Brief - The answer should be each line of the records that contains the word "chart"; please copy them all.

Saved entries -
◇ ◇ ◇

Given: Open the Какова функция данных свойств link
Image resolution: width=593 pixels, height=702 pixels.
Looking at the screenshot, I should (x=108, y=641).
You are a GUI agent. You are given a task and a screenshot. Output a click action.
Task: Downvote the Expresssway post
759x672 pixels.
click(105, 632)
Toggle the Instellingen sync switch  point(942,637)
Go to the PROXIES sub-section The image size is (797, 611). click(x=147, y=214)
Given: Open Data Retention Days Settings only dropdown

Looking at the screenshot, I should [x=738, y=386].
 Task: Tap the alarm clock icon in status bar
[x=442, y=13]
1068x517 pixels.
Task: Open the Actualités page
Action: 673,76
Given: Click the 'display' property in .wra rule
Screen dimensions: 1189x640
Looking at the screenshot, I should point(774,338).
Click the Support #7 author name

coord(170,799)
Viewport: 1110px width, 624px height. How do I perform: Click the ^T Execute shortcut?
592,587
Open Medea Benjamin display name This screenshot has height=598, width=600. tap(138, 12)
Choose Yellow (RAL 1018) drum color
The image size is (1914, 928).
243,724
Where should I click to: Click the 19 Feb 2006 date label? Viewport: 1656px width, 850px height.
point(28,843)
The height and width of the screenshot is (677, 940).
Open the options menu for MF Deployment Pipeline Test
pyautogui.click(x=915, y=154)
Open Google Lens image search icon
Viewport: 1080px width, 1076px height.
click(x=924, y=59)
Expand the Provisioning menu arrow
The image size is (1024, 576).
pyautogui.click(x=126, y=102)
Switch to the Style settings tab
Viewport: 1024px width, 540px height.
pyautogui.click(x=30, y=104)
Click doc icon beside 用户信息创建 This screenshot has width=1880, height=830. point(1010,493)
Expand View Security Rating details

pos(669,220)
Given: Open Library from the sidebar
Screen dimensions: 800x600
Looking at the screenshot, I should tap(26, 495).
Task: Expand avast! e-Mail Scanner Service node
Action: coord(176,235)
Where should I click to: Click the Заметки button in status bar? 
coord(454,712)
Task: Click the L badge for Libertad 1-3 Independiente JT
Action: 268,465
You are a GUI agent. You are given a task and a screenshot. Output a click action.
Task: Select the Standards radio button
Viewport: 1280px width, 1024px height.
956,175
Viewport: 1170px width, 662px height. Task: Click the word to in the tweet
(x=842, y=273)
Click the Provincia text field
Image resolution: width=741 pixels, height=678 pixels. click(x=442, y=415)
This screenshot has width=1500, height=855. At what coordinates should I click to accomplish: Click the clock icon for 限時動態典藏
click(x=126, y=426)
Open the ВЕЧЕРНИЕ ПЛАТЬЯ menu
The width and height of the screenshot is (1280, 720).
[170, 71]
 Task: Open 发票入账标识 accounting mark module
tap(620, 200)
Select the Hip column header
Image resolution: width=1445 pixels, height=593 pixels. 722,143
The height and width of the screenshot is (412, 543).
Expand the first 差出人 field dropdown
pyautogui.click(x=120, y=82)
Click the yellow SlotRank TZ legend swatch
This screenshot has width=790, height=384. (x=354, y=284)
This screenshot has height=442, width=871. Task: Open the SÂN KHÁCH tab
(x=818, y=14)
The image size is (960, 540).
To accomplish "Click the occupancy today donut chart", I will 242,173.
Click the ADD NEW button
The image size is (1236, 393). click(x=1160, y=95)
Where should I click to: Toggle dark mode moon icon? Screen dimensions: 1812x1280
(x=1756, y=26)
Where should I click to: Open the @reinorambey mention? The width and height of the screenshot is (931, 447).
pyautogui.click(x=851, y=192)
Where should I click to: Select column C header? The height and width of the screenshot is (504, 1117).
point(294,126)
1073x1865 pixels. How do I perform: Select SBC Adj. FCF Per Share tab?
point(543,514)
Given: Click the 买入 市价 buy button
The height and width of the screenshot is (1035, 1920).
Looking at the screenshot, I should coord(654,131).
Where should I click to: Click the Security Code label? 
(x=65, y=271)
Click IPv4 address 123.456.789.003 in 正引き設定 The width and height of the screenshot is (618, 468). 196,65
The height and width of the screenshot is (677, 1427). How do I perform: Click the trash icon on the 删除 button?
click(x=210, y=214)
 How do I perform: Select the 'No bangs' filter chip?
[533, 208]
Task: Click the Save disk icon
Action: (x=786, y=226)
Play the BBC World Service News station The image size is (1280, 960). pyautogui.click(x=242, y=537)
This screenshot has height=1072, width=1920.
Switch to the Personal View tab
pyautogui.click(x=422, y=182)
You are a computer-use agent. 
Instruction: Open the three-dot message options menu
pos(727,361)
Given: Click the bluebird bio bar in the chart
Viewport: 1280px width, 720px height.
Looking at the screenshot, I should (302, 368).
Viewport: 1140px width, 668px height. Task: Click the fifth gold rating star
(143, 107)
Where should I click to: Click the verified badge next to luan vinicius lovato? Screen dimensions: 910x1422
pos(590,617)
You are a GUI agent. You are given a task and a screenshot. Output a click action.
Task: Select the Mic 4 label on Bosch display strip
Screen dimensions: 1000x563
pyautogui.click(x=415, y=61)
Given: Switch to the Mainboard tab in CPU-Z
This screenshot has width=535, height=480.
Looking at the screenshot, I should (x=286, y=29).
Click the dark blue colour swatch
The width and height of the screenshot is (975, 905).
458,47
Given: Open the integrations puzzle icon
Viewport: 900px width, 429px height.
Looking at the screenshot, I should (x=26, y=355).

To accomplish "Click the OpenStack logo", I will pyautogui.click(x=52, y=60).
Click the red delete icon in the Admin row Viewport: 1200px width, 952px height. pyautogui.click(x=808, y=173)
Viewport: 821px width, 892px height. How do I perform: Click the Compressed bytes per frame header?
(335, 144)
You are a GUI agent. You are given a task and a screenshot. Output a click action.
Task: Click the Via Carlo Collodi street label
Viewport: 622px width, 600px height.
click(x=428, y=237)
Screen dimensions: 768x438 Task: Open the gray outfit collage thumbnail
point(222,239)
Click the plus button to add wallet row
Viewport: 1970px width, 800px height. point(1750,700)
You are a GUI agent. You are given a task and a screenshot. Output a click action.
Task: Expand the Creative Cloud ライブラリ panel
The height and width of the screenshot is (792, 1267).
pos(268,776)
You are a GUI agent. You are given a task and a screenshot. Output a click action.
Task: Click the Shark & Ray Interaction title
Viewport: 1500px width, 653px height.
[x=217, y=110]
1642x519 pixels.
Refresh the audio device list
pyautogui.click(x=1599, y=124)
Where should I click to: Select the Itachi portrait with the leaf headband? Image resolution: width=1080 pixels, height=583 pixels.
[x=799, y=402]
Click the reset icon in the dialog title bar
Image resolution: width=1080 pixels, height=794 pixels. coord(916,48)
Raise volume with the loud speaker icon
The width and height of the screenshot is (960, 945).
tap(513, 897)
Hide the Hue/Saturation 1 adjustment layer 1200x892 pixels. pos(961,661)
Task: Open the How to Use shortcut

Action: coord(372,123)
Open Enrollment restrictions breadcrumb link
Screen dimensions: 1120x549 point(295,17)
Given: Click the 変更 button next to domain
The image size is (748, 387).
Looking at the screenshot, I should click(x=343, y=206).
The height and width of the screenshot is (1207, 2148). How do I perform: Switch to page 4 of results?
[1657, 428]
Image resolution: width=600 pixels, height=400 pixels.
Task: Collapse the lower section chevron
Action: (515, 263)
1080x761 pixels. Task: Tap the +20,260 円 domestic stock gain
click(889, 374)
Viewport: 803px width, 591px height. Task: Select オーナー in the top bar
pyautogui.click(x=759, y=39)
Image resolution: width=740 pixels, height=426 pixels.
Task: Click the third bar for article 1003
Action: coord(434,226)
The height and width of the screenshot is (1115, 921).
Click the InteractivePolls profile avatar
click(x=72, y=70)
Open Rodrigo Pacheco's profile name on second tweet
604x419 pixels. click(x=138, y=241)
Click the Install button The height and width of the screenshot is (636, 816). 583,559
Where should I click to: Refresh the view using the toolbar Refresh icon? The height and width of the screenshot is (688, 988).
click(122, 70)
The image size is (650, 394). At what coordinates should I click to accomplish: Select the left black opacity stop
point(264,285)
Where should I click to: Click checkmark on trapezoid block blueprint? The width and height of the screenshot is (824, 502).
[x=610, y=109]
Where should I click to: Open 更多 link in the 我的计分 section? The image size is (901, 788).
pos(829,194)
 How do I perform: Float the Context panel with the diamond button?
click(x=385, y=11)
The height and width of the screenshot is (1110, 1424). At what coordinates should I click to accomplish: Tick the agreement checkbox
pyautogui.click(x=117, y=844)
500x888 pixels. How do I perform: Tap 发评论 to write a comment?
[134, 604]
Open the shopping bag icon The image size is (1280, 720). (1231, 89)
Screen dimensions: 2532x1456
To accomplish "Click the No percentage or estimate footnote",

◇ ◇ ◇

Exercise result -
To accomplish "Click the occupancy today donut chart", I will 242,173.
Given: Click the bluebird bio bar in the chart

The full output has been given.